MELBOURNE, FL. When state inspectors walked into TJF 234 LLC, the Tijuana Flats franchise at 10 E New Haven Ave, on May 20, 2026, they found food that had not been cooked to the required minimum temperature, toxic chemicals stored or labeled improperly near food areas, and no person in charge present or performing duties. They documented eight high-severity violations and four intermediate ones. Then they left the restaurant open.
What Inspectors Found
The undercooking violation is the most direct food safety threat in the May 20 record. Salmonella in poultry survives below 165 degrees Fahrenheit, and a restaurant that serves food before it reaches required temperatures is serving food that can still carry live pathogens to a customer's plate.
Alongside that, inspectors cited improperly stored or labeled toxic chemicals. Chemicals stored near food preparation areas create a contamination risk that is immediate and difficult to detect, since chemical contamination does not change the taste or appearance of food before it causes harm.
The absence of a person in charge performing supervisory duties was also flagged as high-severity. That violation matters because managerial oversight is the mechanism by which other violations get caught and corrected before food reaches customers. When no one is actively in charge, other problems compound.
Employees were also cited for not reporting symptoms of illness, a high-severity violation that state records flag as a primary driver of multi-victim outbreaks. Food workers who continue working while symptomatic are the most direct human transmission route for norovirus and similar pathogens.
The remaining high-severity violations included food in poor condition or mislabeled, food contact surfaces not properly cleaned or sanitized, no consumer advisory posted for raw or undercooked menu items, and inadequate shell stock identification records. The four intermediate violations covered multi-use utensils not properly cleaned, improper sanitizing concentration or procedures, inadequate cooling and cold holding equipment, and single-use items being reused.
What These Violations Mean
The undercooking violation and the lack of a consumer advisory are directly connected. State code requires restaurants to post a consumer advisory when they serve any food that may be raw or undercooked, specifically so that customers who are pregnant, elderly, immunocompromised, or otherwise at elevated risk can make an informed choice. Without that advisory at the Melbourne location, those customers had no notice.
The shell stock identification failure is a separate traceability problem. Shellfish such as oysters and clams are high-risk foods consumed raw or lightly cooked, and the tagging and record-keeping system exists so that if a customer becomes ill, the specific harvest lot can be traced and pulled from distribution. Without those records, an outbreak investigation loses its most critical tool.
The combination of improperly cleaned food contact surfaces, multi-use utensils with inadequate cleaning, and wrong sanitizer concentration creates a layered contamination environment. Each of those violations on its own is a known bacterial transfer pathway. Together, they mean that surfaces and tools used across multiple food items were not reliably decontaminated between uses.
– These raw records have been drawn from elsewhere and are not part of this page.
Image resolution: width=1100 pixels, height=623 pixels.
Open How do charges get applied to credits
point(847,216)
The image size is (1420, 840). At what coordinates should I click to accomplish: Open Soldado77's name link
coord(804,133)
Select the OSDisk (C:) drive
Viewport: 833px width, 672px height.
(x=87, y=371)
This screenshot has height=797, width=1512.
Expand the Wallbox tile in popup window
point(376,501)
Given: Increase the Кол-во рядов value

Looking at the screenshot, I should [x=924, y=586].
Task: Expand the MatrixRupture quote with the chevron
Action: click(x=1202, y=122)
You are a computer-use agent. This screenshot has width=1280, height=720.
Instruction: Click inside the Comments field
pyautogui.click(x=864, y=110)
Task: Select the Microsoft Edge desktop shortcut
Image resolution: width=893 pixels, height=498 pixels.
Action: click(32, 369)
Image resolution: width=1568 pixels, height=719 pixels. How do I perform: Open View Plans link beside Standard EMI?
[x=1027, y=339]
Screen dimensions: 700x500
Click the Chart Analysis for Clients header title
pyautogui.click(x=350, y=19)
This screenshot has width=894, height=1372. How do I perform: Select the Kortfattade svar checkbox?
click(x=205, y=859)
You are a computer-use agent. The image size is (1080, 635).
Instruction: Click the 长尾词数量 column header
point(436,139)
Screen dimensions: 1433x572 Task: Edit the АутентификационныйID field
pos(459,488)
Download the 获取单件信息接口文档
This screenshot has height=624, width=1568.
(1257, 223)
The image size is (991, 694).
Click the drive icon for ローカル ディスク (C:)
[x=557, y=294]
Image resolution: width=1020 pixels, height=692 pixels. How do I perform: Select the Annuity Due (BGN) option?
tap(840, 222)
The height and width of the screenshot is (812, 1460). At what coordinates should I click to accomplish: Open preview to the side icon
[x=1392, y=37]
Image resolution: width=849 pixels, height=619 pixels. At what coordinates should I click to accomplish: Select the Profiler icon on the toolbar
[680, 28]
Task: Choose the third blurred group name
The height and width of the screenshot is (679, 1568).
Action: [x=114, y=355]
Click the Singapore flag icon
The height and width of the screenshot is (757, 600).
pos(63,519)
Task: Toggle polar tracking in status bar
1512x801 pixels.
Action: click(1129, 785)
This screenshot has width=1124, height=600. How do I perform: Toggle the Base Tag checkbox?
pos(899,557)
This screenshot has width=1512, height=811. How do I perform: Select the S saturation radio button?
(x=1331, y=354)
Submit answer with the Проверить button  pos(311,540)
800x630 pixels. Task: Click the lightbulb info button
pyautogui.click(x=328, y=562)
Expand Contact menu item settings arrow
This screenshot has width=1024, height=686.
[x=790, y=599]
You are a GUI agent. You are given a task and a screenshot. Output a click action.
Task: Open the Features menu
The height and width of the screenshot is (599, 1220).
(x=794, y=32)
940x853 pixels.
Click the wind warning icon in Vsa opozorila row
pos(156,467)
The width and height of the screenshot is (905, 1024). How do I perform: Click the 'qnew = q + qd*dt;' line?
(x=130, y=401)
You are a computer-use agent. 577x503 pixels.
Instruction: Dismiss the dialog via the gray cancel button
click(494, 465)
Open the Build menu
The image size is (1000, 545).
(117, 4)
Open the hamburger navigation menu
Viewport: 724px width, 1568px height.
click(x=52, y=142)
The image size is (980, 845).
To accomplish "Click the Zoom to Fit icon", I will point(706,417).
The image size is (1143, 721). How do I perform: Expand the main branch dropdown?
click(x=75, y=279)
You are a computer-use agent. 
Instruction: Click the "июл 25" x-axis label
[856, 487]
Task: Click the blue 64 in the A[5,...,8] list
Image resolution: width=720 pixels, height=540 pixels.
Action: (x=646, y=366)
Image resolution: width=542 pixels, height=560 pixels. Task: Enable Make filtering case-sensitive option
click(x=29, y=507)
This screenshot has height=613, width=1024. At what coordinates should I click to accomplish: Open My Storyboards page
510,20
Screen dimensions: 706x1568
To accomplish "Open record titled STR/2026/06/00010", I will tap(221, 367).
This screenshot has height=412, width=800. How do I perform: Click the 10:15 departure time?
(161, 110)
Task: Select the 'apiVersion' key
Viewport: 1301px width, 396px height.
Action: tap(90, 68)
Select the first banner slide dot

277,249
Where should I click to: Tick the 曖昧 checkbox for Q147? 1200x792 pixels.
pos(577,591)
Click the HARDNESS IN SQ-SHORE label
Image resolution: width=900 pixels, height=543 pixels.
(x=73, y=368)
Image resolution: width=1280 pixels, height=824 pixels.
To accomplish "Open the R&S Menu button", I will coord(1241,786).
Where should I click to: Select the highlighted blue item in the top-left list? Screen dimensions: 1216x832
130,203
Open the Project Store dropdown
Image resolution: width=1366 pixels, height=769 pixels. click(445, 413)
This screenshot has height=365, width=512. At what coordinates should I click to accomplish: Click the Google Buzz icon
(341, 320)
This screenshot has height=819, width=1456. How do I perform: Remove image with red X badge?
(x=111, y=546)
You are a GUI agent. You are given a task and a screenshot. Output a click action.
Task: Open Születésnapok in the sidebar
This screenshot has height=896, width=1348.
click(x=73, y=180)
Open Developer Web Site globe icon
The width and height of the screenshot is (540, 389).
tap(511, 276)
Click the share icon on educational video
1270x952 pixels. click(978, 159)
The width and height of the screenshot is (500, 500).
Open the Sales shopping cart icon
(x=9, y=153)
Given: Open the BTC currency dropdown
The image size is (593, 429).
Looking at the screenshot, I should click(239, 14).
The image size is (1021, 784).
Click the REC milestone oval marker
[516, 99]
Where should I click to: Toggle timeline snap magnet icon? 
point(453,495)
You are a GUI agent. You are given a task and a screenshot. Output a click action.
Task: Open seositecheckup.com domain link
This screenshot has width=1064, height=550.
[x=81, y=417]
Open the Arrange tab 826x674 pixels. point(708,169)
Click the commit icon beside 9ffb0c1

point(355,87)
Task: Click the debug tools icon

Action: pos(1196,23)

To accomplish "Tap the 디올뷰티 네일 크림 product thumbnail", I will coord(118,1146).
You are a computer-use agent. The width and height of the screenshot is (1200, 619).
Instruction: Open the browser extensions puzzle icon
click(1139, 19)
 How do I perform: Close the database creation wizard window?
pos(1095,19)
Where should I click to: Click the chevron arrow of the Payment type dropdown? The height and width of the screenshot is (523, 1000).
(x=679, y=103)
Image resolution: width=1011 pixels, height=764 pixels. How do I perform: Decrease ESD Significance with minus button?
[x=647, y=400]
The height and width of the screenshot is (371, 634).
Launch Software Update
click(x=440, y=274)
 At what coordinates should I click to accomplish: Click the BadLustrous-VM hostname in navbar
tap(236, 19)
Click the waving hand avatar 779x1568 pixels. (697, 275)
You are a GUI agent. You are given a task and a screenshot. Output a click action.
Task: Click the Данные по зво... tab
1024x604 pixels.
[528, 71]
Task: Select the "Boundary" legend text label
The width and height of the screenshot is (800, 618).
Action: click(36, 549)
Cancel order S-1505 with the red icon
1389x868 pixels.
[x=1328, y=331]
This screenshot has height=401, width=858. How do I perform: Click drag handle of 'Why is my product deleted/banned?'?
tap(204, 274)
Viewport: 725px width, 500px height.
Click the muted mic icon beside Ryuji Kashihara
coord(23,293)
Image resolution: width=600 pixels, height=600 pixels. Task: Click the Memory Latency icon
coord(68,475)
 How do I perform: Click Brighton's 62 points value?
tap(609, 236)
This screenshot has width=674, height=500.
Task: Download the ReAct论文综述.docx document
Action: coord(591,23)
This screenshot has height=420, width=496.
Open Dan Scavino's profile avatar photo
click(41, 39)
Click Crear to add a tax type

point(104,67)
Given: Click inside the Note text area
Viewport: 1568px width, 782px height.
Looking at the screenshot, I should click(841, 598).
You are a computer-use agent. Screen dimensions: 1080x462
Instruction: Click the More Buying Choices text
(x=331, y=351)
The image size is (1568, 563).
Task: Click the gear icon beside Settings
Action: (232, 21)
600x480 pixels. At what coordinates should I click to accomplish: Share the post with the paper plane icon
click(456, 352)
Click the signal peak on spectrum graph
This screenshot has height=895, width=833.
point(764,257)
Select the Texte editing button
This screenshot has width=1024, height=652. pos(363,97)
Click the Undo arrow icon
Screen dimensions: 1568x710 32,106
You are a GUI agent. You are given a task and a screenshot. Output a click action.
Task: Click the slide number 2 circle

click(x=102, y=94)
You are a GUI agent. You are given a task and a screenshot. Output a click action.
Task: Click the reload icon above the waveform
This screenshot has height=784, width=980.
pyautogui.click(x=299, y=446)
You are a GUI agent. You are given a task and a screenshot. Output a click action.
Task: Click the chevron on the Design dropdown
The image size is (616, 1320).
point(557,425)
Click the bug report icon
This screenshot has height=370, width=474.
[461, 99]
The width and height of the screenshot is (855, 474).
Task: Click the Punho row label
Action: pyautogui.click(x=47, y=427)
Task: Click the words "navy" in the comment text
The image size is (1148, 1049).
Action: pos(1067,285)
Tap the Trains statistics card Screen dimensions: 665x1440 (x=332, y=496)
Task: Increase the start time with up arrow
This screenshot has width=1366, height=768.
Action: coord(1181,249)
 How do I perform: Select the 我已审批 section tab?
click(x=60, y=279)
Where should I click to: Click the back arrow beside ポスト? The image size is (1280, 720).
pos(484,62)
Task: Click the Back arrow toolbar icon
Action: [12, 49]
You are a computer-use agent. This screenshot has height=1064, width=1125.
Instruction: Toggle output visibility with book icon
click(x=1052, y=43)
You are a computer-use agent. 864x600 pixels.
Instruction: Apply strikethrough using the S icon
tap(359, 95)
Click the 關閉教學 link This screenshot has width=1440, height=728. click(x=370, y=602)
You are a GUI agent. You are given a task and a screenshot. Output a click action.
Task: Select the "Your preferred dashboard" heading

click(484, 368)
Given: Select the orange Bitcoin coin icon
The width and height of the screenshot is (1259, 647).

Inadequate cooling equipment is a temperature failure that does not require any single act of negligence. If the equipment cannot hold required temperatures, food enters the bacterial growth range regardless of what staff do correctly. That violation, paired with the undercooking citation, means food safety risk existed on both ends of the temperature spectrum during this inspection.
The Longer Record
TJF 234 LLC, Melbourne: Inspection History
The May 20 inspection was not an anomaly. State records show 30 inspections on file for this location, with 207 total violations documented across that history. The facility has never been emergency-closed.
Every one of the eight most recent inspections on record included high-severity violations. The counts were 3, 5, 5, 6, 3, 4, 6, and 1 high-severity violations in the eight inspections leading up to May 20. The May 20 tally of eight high-severity violations is the highest single-inspection count in that recent run.
The pattern in the prior record shows no inspection period in which high-severity violations disappeared. The location was cited for six high-severity violations in October 2023 and again for six in January 2025, with similar counts in between. The May 2026 inspection did not represent a new direction. It represented a new peak in a consistent record.
The restaurant has accumulated 207 violations across 30 inspections and has never been closed. After the May 20 inspection, it remained open.